Türkiye Yabancıya Satışa Isınamadı



Gayrimenkul ve Gayrimenkul Yatırım Ortaklığı Derneği (GYODER) tarafından hazırlanan ve kentsel dönüşüm, mütekabiliyet ve konut satışı konularının değerlendirildiği 'Gayrimenkul Sektörü ve İstanbul Konut Piyasası Saha Araştırma Raporu', dün (10 Aralık Salı) gerçekleştirilen Gayrimenkul Zirvesi 13'te açıklandı. Sektörün başlıca aktörlerinden olan firma sahipleri, üst düzey yöneticiler ile sektörün öncelikli paydaşları olarak kabul edilebilecek medya, STK üyeleri ve belediye yöneticileriyle gerçekleştirilen toplam 125 mülakat ve konut sektörünün müşterisi olma potansiyeline sahip orta ve üst düzey gelir grubuna sahip, 20-65 yaş arası ve üstü 5 bin kişi ile yapılan araştırma, çarpıcı sonuçlar ortaya koydu.
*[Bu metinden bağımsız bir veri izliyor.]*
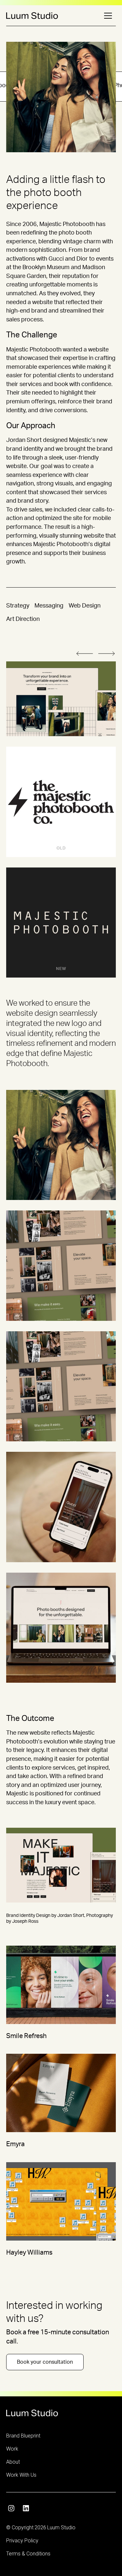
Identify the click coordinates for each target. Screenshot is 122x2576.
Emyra (15, 2144)
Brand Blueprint (23, 2436)
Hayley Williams (29, 2252)
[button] (108, 16)
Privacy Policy (22, 2540)
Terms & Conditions (28, 2554)
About (13, 2462)
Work (12, 2449)
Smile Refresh (26, 2036)
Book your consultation (45, 2362)
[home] (32, 15)
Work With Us (21, 2475)
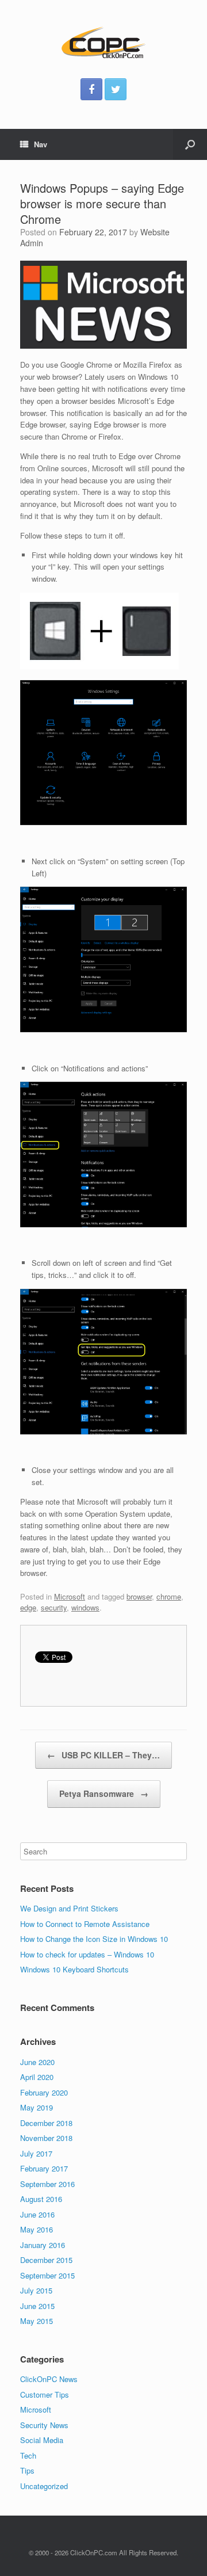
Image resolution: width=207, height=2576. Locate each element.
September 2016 (47, 2183)
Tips (27, 2470)
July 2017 (36, 2153)
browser (139, 1596)
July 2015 (36, 2290)
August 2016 (41, 2198)
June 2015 (37, 2305)
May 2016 (36, 2229)
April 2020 (36, 2076)
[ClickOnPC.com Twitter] (115, 89)
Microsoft (69, 1596)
Rapora göre; katılımcıların yüzde 80,5’i 'kentsel dönüşüm'ü desteklerken, yüzde 65,1’i 2012 yılında kabul edilen 'Mütekabiliyet Yasası' ile birlikte yeniden gündeme gelen yabancıya satış konusuna sıcak bakmıyor. Tüketicilerin konut tercihinde ilk sırada 'ulaşım kolaylığı' (yüzde 38,7) yer alırken, ikincisi sırada ise 'sosyal çevre' (yüzde 22,8) geliyor.

Anket ve mülakat verileri, gayrimenkul sektörünün ülke gelişiminde önemli bir yere sahip olduğuna yönelik ortak algı olduğunu gösteriyor; her üç kişiden ikisi ülkenin son 10 yılda geliştiğine yönelik görüş bildirirken, inşaat sektörünün son 10 yılda geliştiğine ve ülke ekonomisine katkı sağladığına dair görüş bildirenler yüzde 80’ler seviyesinde. Ankete katılan her dört kişiden 3'ünün evi olmasına rağmen, yakın zamanda ev almayı düşünenlerin oranı ise yüzde 54’ler seviyesinde.
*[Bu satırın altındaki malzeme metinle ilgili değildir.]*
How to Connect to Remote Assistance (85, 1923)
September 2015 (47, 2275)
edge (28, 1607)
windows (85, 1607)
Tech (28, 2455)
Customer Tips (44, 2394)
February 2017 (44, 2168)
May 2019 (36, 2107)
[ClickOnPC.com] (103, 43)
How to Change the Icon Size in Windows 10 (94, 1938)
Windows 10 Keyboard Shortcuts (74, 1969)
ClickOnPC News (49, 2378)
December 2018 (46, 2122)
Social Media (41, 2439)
Kentsel dönüşüm bir fırsat olarak görülüyor

Rapora göre katılımcıların yüzde 80,5'i, özellikle depreme karşı güçlü binalar, yenilenme, şehrin güzelleşmesi, planlı yapılanma gibi gerekçelerle kentsel dönüşüm politikalarını bir fırsat olarak değerlendiriyor. Ancak, araştırmanın bir diğer önemli sonucu da, rant kavramının gayrimenkul sektörü ile birlikte anılır olduğunun tespiti. Kentsel dönüşüm politikalarını ve uygulamalarını desteklemeyenler, neden olarak 'rant veya haksız çıkar' gibi kaygılarını gösteriyorlar.

İstanbul silüeti neresi?

Araştırmada tespit edilen diğer bir ilginç husus ise yüksek binalar hakkındaki olumlu ve olumsuz düşünenlerin aynı gerekçeleri ifade etmeleri. Her dört kişiden 3’ü yüksek binalardan şehrin güzelliğini bozduğu için rahatsız olduğunu ifade ederken; diğerleri, şehri güzelleştirdiğini ifade ederek destekliyor. Yüksek binaların İstanbul siluetini bozduğunu düşünenler de yine yüzde 75 oranında. Ancak İstanbul silüeti algısında her üç kişiden ikisi, tarihi yarım adanın değil Kızkulesi, Galata Kulesi, Boğaz Köprüsü ve Dolmabahçe Sarayı'nın İstanbul siluetini oluşturduğunu ifade ediyor. İstanbul silueti olarak Tarihi yarımadaya atıf yapanların oranı ise yüzde 24 seviyesinde.